"Don't scratch it!"
Joe looked down at his right leg. White lines ran through the purple patches where his nails had left a sluggish trail. His mother looked down at him from two feet higher.
"It itches, Mum," Joe said in a whiny, half irritating voice. Joe thought he was pretty good with his voice. Sometimes he could make his Mum do things that she didn't really have the time for, or the inclination.
"I'll get some cream.
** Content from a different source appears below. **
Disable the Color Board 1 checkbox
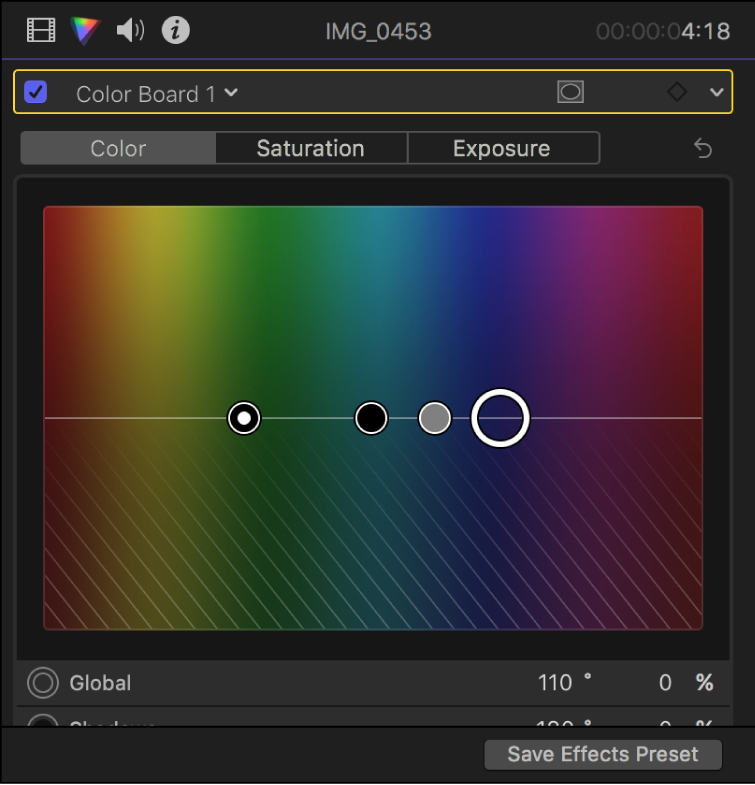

Don't scratch it while I'm gone."
Joe watched his mother leaving the room, the soft carpet sponging into the arches of her feet. Her dress was a dark blood red, patterned with black and green flowers. It clashed with the swirling reds, pinks and purples of the carpet. A small trickle of blood ran down Joe's leg.
"Look, you've made it bleed. I told you not to scratch it!" said Joe's mum as she dabbed at the scratch with a tissue she had wetted with her tongue. Joe wondered why she did that. He didn't want his mum's spit on him. He watched as she pulled the backing from a plaster and pressed it firmly onto the scratch, as though she was sticking a stamp onto an important letter.
"There." Joe's mum always said "there" after she'd completed a minor task. It was her catchphrase. Sometimes she followed it with "that's better" but this time she stayed silent. She ruffled his hair as she stood up. Joe pressed his hair down with the palms of his hands.
"What time is Dad home?" Joe asked. He already knew the answer to this. Joe had asked his Dad what time he would be coming home before he had left and he had written it down on a pice of paper and hidden it under a loose floorboard in his room. It had the date, the time and the number of the flight which his Dad would be returning on.
Joe's mum turned round in the doorway and leaned sideways on to Joe against the doorframe. She ran her finger along the top of the door frame as she spoke, looking for dust.
"Well I'm expecting him about six o'clock, but you know what your Dad's like, it might be a little later. I promise you can stay up to see him if it's later."
Joe looked up at the clock. It was only seven thirty in the morning and it was Joe's birthday.
Frank the cat walked into the room, looked at Joe, stretched and arched his back and pushed himself through the cat flap into the outside world.
Joe's alarm clock slowly increased it's volume as he woke, the early morning sun streaming onto his eyes and making him screw up his face as he reached out to turn it off. Joe always slept with the curtains open when he was away. Sometimes he argued about it with Judy. He woke up in the dark when he was at home.
Going home today.
Joe lay on his back and stared at the high ceiling. He looked at the gently rocking cobwebs in the corner of the room and wondered if the maids had seen them. Maybe they couldn't reach that far. Maybe they couldn't be bothered. Maybe they thought that no one else would see them; after all, most of the guests in this hotel were too busy to spend time on their back looking for cobwebs. Anyway, the view from the hotel window was far too seductive to allow for ceiling gazes.
Startled into life, Joe shouted "Just a minute" and stumbled into the bathroom, pulling a towel around his waist. He glanced in the mirror. An old man looked back at him, as if someone had crept into the room during the night and painted deep crescents of purple under his eye sockets. He pulled back the sagging skin from his face behind his ears and let it slip, hoping for an effect. In his mind he looked like Jim Morrison in his prime, in the mirror he looked like Jim Morrison in his grave.